In Deutschland leiden 10 bis 20 Millionen Menschen [Paywall] unter chronischen Schmerzen. Bei rund fünf Millionen Menschen mit einer Schmerzkrankheit hat sich das Leiden verselbständigt und ist nicht mehr abhängig von seinem ursprünglichen Auslöser. Im Schnitt dauert es zehn Jahre, bis sie Spezialisten angemessen behandeln. Umso wichtiger wäre es, sowohl bei akuten als auch bei chronischen Schmerzen ein geeignetes Diagnoseinstrument an der Hand zu haben, das Ärzte und Pfleger kostengünstig auch in der Routine einsetzen können.

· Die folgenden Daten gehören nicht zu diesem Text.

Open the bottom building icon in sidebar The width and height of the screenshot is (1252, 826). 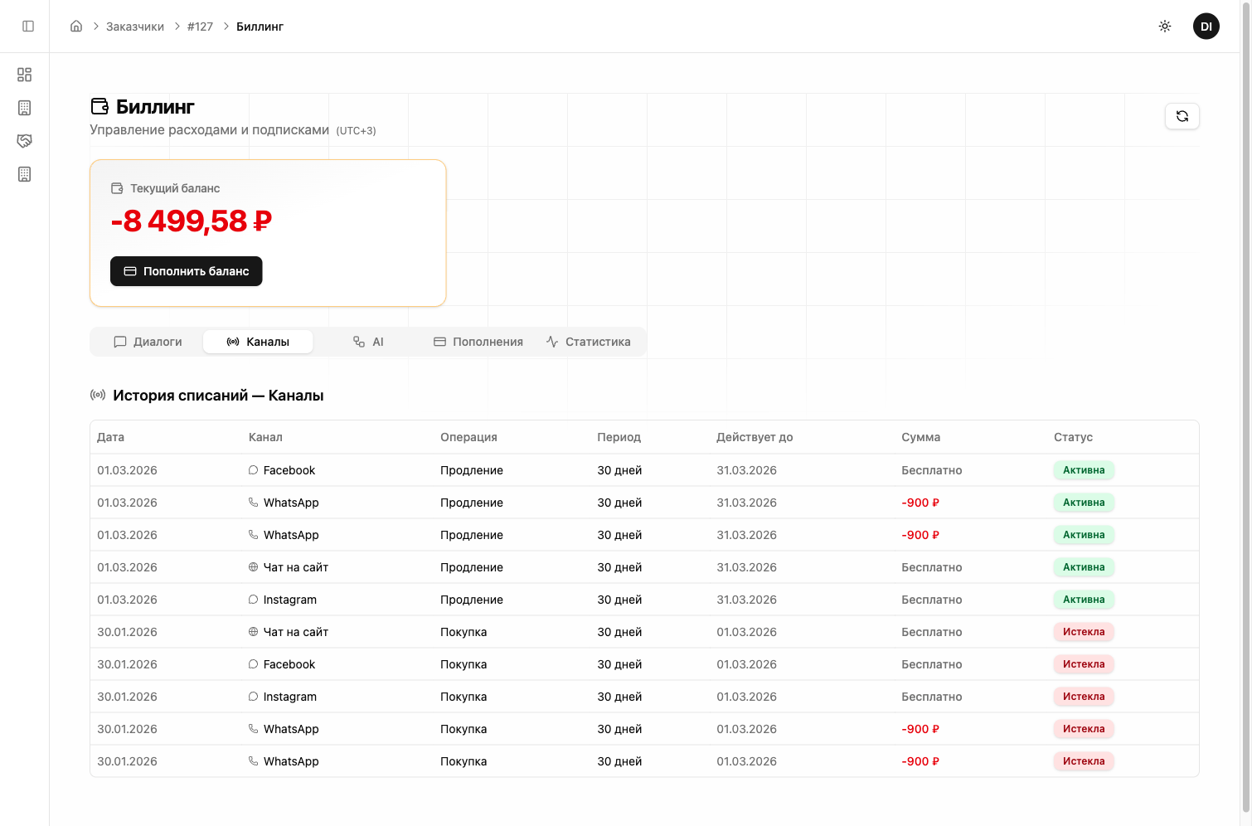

Eine große Bedeutung kommt ihm vor allem dann zu, wenn der Patient nicht in der Lage ist, seine Umgebung verständlich über sein Befinden zu informieren. Es gibt inzwischen etliche gute Ansätze, denen jedoch noch allen der Praxistest in Form großer Studien bevorsteht. Niemand sollte in unserer heutigen Zeit mehr lange mit starken unbehandelten Schmerzen im Krankenbett liegen müssen. Genauso wie bei Behandlungsmethoden sollte sich auch bei der Diagnose bald wieder etwas bewegen.